Page 31, Monsieur Martin écrit : "Les
accords d'Evian ne furent pas respectés et ne pouvaient pas l'être
puisqu'ils comportaient essentiellement des dispositions en faveur des
français
d'Algérie et que ceux-ci avaient choisi de ne pas y rester ("retour"
vers un pays qui pour beaucoup n'avait jamais été le leur ni celui de leurs
ancêtres ... )".
http://www.algerie-francaise.org/evian/index.shtml
Monsieur Martin ignore sans doute que le
représentant du FLN à l'ONU avait déclaré avant la signature des accords
d'Evian qu'il n'était pas question pour l'Algérie de les respecter.
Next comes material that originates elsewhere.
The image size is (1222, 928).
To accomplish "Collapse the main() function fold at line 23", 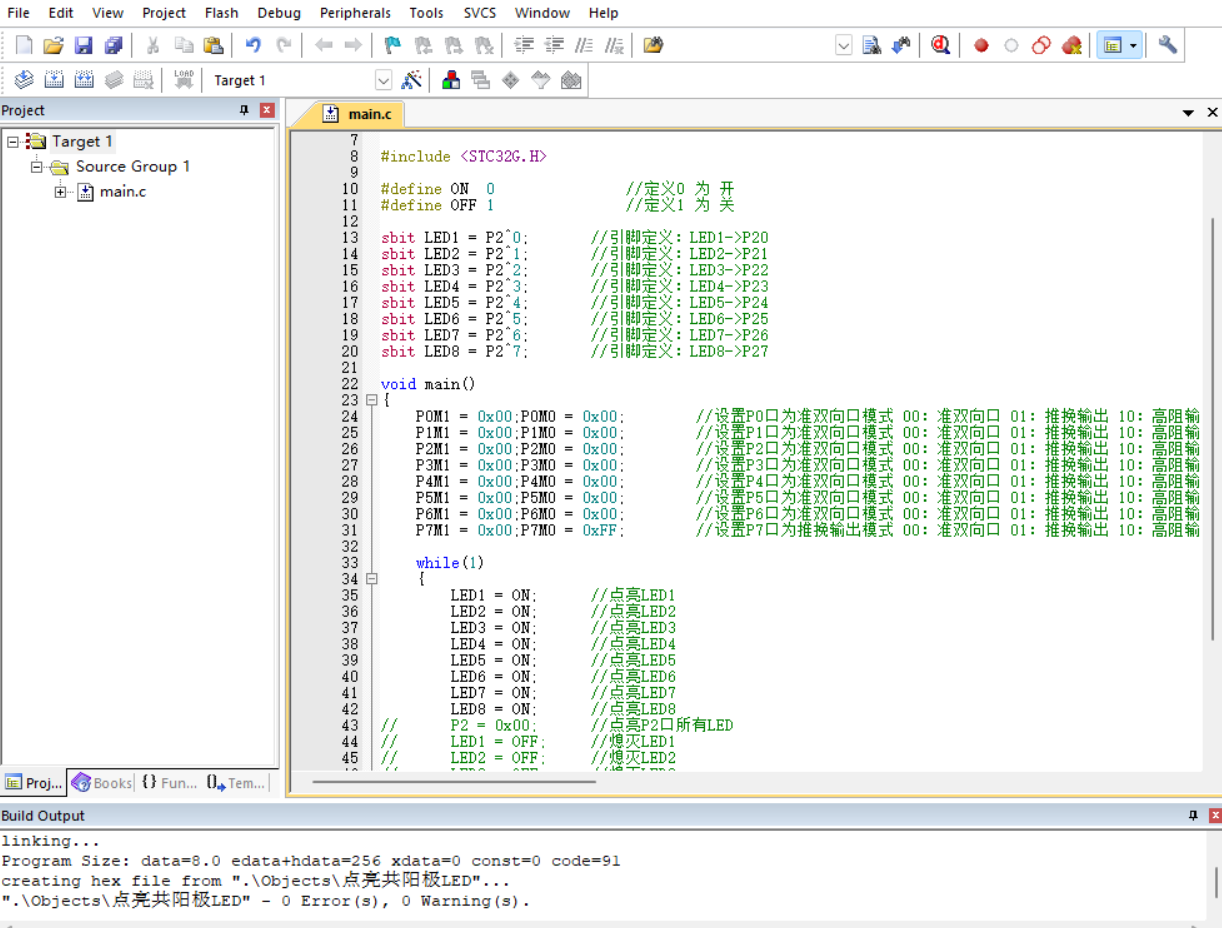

Il n'a probablement jamais entendu parler des spoliations totales et
immédiates qui se sont produites avant même l'indépendance sous les yeux
de l'Armée Française. De nombreuses familles, souvent très pauvres,
furent "invitées" à quitter leurs logements en moins d'une minute,
sans emporter ni argent ni vêtements de rechange. Je l'affirme sans
hésitation car je l'ai personnellement constaté. Monsieur Martin,
fort prolixe à propos des attentats de l'OAS, oublie les milliers de
français, hommes, femmes et enfants, après la signature des accords,
soumis à des supplices atroces ou conservés comme esclaves. Il trouve
inutile de rappeler que les autorités françaises avaient ordonnés aux
militaires de ne pas intervenir, et que jamais notre gouvernement ne réclama
la restitution des survivants. Monsieur Martin "sait" que les
Français d'Algérie avait "choisi"... Je suppose donc qu'il a
questionné ces familles dépossédées de tout, qu'il s'est rendu dans les
bordels de l'ALLA pour interroger les garçons et les filles consacrés au
repos du djounoud... A-t-il aussi fouillé au fond des charniers et recueilli
l'avis des restes innommables de ceux qui n'eurent pas le temps de "choisir"
?
http://www.algerie-francaise.org/cimetiere/
D'autre part on peut se demander quelle signification
l'auteur donne au mot pays. Ce vocable englobe-t-il pour lui la notion de
patrie ? En tout cas, cela ne fait pas de doute, le lecteur traduira "Beaucoup
n'était pas des français". Je m'étonne que l'éducation
nationale n'interdise pas formellement de telles allégations. Il semble même
qu'elle les cautionne. Si pour la République Française la France n'était
pas le pays de beaucoup de Français d'Algérie, il fallait le dire... avant.
Avant 1870, avant 1914, avant 1939, avant 1942-1943. La France n'a pas trouvé
déplacé de mobiliser 16,4% de la population d'origine Européenne en
1943, effort qu'elle n'a jamais demandé à la métropole même en 14-18. Ces
"Européens" d'Afrique du Nord ont fourni environ 40% de la
première armée qui débarqua en Provence et 80% de 2ème DB. Pour la
seule campagne d'Italie, plus de 15% des effectifs furent mis hors de
combat. Personne ne semblait douter alors que ces hommes ne fussent Français.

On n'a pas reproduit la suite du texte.